What you should do: Where a line in the listing below contains the word "computer", copy that line.
Top of Records for this task
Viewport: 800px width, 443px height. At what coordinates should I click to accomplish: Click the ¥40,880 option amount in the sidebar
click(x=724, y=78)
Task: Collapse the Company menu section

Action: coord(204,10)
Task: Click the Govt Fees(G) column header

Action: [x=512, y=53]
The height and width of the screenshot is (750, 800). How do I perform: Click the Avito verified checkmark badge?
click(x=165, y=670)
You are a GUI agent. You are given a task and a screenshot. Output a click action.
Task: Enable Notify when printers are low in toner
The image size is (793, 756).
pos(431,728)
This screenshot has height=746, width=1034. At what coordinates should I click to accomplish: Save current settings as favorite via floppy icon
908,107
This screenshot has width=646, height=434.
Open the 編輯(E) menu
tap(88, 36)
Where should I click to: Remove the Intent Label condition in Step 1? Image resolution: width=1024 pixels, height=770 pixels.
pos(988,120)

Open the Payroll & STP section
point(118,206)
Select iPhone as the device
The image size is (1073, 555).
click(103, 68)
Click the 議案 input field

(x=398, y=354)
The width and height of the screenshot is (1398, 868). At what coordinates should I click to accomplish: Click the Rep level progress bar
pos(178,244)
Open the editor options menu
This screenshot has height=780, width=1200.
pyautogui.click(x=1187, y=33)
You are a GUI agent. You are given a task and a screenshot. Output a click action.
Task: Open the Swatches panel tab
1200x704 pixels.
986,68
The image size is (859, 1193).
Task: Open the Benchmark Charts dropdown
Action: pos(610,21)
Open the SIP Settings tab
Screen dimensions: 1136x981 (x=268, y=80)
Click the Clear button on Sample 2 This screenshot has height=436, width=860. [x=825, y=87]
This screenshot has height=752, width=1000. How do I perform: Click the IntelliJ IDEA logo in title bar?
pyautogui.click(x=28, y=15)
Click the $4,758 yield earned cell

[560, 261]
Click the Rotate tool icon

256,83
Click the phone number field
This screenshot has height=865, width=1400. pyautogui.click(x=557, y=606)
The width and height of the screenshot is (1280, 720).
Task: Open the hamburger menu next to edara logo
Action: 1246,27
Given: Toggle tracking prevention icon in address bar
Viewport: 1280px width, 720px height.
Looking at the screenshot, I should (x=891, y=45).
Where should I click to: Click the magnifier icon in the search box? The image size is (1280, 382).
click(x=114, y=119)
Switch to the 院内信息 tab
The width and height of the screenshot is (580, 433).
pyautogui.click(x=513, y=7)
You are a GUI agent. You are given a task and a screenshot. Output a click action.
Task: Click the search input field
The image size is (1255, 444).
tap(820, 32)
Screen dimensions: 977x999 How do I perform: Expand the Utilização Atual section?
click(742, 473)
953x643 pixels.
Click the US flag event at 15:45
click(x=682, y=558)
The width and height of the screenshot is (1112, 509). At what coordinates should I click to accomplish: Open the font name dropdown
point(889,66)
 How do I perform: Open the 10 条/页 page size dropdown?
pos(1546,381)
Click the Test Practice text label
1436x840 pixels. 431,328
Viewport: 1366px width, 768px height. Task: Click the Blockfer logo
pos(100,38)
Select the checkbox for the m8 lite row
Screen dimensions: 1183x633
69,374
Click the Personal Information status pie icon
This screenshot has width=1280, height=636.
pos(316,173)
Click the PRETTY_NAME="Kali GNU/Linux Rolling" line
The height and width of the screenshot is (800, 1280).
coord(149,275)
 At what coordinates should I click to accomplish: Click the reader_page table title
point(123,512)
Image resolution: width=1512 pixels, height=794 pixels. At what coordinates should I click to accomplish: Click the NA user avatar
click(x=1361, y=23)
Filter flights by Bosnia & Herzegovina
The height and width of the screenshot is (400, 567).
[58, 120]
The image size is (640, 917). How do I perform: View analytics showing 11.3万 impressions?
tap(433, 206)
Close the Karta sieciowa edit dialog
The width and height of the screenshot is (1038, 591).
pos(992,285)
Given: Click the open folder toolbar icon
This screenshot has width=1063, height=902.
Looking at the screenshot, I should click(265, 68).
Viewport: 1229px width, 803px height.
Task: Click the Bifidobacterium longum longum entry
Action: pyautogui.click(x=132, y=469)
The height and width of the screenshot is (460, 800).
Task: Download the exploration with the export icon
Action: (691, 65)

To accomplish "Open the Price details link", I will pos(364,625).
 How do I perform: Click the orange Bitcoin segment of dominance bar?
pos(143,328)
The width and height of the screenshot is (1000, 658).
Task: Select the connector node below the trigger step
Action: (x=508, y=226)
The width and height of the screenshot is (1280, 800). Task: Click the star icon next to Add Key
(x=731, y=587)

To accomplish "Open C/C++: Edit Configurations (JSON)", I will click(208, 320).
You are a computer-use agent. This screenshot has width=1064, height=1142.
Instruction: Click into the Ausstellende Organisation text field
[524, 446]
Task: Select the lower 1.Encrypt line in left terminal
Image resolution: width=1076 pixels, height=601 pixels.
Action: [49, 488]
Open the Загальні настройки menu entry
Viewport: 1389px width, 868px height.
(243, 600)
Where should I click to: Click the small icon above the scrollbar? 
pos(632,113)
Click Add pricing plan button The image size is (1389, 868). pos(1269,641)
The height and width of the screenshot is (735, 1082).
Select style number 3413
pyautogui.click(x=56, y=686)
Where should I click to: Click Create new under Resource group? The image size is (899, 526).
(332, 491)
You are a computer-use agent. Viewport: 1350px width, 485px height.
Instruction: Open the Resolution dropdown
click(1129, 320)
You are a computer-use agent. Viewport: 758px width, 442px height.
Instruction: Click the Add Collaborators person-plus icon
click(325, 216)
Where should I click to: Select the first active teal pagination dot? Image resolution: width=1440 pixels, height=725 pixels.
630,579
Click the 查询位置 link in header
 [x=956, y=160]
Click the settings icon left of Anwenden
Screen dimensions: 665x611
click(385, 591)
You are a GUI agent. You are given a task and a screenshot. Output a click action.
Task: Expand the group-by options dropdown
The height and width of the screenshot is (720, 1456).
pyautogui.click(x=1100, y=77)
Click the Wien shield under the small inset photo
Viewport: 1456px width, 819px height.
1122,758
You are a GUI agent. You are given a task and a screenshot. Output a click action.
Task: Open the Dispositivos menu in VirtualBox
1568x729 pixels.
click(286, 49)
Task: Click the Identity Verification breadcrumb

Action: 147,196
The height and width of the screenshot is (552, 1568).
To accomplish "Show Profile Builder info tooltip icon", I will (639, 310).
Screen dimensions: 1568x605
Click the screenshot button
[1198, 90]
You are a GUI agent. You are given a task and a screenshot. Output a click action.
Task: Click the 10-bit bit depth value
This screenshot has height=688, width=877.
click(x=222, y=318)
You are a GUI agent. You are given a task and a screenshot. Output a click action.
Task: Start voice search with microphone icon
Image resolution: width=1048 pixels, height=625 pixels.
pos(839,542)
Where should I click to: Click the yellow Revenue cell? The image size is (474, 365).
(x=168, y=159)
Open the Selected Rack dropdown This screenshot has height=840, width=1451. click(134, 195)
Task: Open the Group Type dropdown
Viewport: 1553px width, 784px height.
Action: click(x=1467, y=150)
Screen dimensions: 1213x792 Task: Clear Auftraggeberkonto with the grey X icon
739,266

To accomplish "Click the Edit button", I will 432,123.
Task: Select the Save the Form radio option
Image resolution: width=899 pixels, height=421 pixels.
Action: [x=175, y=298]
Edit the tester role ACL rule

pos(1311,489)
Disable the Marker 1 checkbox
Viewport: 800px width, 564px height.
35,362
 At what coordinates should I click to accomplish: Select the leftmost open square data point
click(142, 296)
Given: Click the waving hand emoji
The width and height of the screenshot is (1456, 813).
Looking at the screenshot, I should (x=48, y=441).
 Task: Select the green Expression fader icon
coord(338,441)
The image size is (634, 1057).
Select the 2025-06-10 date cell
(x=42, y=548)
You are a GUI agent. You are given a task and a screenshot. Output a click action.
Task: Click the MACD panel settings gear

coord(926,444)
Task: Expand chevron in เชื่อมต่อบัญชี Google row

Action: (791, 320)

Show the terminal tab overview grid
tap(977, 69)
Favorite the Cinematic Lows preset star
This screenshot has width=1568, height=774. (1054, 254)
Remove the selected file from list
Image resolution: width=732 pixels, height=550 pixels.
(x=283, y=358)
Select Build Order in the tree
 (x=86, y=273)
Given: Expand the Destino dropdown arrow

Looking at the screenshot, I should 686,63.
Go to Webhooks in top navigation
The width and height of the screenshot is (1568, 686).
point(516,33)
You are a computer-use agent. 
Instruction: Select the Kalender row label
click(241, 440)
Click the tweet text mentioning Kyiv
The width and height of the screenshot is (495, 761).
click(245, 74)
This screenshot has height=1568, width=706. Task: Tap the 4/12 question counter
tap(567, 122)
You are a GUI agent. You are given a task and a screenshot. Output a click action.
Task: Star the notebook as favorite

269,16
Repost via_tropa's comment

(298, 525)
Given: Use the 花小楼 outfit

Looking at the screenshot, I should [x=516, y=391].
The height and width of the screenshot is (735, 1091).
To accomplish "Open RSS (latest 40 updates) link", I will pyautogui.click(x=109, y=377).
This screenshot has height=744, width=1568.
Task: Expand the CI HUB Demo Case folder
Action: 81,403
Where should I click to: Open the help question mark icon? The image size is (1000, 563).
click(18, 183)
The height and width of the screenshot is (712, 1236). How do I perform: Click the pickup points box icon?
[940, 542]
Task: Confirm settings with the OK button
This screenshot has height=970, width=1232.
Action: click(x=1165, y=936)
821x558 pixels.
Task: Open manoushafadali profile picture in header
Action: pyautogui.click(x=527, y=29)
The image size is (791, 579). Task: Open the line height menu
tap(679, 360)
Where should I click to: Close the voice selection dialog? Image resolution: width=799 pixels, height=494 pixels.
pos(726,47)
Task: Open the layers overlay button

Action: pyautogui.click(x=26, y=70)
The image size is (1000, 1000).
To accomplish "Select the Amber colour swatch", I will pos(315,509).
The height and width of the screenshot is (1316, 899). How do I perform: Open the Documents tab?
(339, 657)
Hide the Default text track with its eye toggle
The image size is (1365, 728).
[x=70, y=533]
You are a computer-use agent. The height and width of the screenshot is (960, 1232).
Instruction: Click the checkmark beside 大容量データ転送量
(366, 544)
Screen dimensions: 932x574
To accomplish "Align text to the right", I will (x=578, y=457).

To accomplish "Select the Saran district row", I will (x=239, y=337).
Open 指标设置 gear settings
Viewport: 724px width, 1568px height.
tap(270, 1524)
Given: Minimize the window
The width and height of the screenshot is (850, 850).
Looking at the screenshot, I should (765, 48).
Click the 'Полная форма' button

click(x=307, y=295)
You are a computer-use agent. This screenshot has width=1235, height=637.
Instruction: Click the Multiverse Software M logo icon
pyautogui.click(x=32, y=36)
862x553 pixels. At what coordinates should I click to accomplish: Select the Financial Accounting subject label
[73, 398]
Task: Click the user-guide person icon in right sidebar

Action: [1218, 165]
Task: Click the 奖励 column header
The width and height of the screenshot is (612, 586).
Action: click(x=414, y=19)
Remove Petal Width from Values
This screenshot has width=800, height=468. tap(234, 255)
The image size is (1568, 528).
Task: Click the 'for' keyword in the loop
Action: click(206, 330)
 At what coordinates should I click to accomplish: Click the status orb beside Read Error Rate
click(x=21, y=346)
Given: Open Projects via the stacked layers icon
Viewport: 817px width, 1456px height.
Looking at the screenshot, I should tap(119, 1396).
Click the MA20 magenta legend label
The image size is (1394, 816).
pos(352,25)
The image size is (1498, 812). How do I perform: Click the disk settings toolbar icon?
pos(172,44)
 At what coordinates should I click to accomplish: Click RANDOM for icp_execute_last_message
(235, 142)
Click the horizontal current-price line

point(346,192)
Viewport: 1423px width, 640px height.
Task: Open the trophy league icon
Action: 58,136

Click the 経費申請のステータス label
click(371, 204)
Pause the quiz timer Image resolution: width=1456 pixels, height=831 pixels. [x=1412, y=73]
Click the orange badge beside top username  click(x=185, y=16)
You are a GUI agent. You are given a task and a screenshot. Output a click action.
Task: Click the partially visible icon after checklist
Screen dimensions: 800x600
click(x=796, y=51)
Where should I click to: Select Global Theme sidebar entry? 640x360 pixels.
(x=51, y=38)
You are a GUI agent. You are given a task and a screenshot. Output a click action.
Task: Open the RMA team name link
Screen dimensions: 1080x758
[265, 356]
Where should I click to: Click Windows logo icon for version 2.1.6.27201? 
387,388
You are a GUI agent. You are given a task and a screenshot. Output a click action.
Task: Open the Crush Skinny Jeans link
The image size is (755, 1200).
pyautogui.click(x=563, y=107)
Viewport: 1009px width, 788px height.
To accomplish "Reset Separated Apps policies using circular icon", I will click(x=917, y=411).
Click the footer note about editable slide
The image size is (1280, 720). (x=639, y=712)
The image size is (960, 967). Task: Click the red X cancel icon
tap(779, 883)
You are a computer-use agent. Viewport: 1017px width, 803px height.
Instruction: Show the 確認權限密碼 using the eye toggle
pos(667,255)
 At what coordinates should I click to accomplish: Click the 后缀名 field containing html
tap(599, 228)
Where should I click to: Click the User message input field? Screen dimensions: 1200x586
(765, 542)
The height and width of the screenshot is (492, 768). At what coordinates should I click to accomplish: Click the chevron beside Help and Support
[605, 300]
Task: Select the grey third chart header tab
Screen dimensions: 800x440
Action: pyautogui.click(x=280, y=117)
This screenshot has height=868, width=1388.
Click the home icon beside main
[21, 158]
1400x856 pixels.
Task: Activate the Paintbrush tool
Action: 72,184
Bottom of Records for this task
Exercise response:
You are a computer-use agent. This screenshot has width=1064, height=1142.
You are a computer-use agent. Viewport: 1350px width, 485px height.
You are a computer-use agent. Viewport: 758px width, 442px height.
You are a computer-use agent. 
You are a computer-use agent. The height and width of the screenshot is (960, 1232).
You are a computer-use agent. This screenshot has width=1235, height=637.
You are a computer-use agent. Viewport: 1017px width, 803px height.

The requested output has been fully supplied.